Before they converted to Christianity and adopted the Roman calendar, the early English (‘Anglo-Saxons’) reckoned time using a system of lunar months. Each cycle of the moon, probably from full moon to full moon, was a month. The year began at the winter solstice, the shortest day of the year. There were two seasons, summer, when the days were longer than the nights, and winter, when the nights were longer than the days (See my earlier post for a summary of the early English calendar.)
The fifth month of the year, corresponding approximately to the Roman and modern month of May, was called Thrimilchi. Bede, writing in 725, tells us:
Thrimilchi was so called because in that month the cattle were milked three times a day; such, at one time, was the fertility of Britain or Germany.--Bede, On the Reckoning of Time, Chapter 15. Translated by Faith Wallis.
This might be literally true. As far as I know, lactation is a continuous process so presumably a cow could be milked three times a day instead of the usual two if that happened to be convenient. It might also be a variant on the “Lost Golden Age of Far Away and Long Ago” which humans have a tendency to look back on with longing, regardless of whether it really existed. Nostalgia never goes out of fashion.
However, the month name might reflect the sudden availability of fresh pasture and fresh dairy products after the long months of winter. In lowland areas of Britain the grass usually starts to grow by April – which end of the month depends on latitude, local climate and weather – and is getting quite lush by May.
In areas with upland grazing, May corresponds to the time of year when livestock can be moved up to hill pastures. In the Lake District, Pennine hills and North York Moors the snow has gone even from the summits by May in most years and the vegetation is starting to grow strongly enough to withstand the attention of hungry sheep and cattle. Even in the Scottish Highlands, further north and higher altitude, the snow has melted and the grass started to grow again by May in all but the highest corries. This frees up the low valley fields to be cropped for hay (or, these days, silage). It has been suggested that cows grazing outdoors on fresh grass produce milk with higher nutritional content than cows fed on silage and concentrate, and anyone who's ever been into a French cheese shop will have noticed that cheese such as Beaufort produced "a l'Alpage" (from cows grazing on upland pastures) carries a noticeable price premium over the same cheese produced during the winter when the cows are living indoors (I daresay this is partly just marketing, but it does taste nicer too).

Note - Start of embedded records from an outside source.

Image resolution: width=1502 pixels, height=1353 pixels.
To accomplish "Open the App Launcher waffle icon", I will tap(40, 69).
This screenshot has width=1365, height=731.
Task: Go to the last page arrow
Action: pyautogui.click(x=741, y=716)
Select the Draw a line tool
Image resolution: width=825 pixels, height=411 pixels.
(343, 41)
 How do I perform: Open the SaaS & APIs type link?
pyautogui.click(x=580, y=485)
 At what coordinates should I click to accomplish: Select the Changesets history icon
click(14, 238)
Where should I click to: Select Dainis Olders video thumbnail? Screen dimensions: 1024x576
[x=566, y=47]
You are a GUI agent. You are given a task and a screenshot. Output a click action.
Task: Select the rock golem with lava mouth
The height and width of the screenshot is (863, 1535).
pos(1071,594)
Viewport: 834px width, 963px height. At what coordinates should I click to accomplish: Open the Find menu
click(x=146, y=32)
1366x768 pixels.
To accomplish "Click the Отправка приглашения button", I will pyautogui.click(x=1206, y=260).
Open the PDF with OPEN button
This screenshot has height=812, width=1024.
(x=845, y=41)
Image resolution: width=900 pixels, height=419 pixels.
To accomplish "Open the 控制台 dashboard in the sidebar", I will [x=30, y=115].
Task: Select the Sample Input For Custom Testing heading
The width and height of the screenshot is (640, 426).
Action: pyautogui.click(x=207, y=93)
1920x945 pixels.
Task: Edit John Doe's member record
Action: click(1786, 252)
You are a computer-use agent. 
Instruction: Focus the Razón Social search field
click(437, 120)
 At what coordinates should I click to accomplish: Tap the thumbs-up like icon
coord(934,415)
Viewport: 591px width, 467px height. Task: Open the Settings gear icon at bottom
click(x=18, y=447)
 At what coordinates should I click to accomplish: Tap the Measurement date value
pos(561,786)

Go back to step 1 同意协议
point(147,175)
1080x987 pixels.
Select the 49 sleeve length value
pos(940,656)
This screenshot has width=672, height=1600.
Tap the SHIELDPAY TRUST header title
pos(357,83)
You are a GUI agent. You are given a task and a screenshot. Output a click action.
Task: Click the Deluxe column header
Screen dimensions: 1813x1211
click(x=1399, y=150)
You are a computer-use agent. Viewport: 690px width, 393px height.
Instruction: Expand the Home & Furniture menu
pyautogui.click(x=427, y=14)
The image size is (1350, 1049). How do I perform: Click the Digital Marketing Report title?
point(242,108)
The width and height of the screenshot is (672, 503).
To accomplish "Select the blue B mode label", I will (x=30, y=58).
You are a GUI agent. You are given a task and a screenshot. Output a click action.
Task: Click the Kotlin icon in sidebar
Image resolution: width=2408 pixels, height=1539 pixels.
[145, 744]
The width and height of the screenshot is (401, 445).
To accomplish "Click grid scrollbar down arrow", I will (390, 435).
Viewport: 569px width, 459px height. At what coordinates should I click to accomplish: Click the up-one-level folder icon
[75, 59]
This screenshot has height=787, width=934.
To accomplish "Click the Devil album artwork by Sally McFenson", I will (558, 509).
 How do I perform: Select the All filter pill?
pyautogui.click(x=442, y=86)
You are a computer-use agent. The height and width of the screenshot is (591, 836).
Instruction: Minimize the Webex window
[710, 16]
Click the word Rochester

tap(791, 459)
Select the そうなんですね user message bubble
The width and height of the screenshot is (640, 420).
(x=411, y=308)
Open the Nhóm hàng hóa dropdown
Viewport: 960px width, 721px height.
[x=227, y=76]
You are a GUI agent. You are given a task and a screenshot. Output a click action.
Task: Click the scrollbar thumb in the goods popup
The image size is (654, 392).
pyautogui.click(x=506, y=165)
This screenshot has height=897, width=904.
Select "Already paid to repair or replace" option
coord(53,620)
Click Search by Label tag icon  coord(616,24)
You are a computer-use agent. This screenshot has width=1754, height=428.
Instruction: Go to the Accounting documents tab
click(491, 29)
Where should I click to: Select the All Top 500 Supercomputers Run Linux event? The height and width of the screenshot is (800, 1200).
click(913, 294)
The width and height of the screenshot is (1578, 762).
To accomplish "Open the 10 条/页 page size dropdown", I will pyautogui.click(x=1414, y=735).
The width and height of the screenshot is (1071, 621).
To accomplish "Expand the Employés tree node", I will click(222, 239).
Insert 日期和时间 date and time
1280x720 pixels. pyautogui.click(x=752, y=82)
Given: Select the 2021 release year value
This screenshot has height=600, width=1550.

After the long dark months of winter, when people had been living on probably limited and almost certainly rather dull supplies of dried or salted produce, the sudden appearance of milk, butter, cream and cheese must have been a most welcome addition to the diet. Not so surprising if it was commemorated in the name of the month!
Bede: The Reckoning of Time. Translated by Faith Wallis. Liverpool University Press, 1999, ISBN 0-85323-693-3.